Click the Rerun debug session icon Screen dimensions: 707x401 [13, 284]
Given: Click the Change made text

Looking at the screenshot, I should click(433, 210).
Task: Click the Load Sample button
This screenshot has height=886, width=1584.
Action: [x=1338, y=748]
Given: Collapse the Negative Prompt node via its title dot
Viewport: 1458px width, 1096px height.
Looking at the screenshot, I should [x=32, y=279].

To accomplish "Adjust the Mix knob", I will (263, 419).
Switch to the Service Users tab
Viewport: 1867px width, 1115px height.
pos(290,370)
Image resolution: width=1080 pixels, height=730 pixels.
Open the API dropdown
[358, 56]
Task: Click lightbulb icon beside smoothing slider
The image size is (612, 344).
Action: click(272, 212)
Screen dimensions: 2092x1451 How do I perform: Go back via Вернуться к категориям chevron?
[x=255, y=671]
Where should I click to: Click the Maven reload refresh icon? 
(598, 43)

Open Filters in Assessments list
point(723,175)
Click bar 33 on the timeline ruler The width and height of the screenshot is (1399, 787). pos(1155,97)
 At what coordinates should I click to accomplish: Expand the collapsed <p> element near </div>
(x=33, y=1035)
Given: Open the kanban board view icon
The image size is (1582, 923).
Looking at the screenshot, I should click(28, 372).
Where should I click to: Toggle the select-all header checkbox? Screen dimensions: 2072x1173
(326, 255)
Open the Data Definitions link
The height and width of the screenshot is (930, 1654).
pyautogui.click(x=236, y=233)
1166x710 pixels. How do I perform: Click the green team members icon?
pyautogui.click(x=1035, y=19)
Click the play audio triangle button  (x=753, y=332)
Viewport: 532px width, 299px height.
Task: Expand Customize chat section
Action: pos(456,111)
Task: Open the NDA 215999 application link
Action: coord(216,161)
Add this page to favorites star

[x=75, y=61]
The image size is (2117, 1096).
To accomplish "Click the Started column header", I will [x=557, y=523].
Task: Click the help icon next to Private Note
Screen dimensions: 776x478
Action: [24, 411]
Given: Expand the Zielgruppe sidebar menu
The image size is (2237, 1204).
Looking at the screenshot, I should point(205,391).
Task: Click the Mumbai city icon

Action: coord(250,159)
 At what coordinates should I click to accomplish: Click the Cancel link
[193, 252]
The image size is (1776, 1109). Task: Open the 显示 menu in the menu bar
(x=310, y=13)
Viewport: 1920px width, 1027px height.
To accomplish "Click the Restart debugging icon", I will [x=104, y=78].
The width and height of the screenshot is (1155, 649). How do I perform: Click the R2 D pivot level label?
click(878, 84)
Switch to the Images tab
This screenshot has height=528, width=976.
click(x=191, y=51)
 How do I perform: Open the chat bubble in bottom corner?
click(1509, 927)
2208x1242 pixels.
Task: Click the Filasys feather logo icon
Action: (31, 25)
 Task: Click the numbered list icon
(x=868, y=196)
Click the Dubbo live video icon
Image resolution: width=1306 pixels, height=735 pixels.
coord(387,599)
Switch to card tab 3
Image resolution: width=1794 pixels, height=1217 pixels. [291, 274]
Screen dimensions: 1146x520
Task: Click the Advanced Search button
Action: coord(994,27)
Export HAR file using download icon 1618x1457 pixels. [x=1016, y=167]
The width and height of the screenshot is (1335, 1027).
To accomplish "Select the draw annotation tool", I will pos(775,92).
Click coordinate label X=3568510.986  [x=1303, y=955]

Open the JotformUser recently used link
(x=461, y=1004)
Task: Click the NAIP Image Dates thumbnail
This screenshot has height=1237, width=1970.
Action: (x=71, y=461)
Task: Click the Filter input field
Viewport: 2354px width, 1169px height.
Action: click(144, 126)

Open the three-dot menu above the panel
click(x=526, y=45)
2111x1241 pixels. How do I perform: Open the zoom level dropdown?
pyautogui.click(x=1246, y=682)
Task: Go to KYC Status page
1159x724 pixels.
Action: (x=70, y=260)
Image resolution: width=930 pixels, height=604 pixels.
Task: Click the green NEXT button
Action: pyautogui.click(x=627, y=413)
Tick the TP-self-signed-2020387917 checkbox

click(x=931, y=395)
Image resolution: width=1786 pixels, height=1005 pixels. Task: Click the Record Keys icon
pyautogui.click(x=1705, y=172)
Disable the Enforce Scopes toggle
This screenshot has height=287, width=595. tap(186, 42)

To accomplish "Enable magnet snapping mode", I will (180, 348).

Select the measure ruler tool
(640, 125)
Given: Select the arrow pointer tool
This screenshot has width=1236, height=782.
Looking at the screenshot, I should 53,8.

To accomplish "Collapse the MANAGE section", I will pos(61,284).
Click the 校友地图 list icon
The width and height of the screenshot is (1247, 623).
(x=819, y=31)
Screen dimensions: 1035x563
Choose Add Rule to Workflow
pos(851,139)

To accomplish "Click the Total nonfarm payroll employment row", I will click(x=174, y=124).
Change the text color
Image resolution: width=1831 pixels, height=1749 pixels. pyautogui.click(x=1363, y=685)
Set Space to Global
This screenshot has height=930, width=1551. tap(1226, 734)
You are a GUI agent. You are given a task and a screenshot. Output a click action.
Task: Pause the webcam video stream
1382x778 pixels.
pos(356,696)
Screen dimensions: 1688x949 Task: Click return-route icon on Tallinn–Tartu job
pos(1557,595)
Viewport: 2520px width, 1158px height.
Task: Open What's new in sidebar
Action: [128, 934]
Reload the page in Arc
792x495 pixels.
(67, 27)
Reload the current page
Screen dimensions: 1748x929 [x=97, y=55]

◆ **Task to complete**: Throughout the records above, find the lines in which the word "will" appears and return them.

◆ **The answer**:
To accomplish "Adjust the Mix knob", I will (263, 419).
To accomplish "Click the Started column header", I will [x=557, y=523].
To accomplish "Click the Restart debugging icon", I will [x=104, y=78].
To accomplish "Select the draw annotation tool", I will pos(775,92).
To accomplish "Enable magnet snapping mode", I will (180, 348).
To accomplish "Collapse the MANAGE section", I will pos(61,284).
To accomplish "Click the Total nonfarm payroll employment row", I will click(x=174, y=124).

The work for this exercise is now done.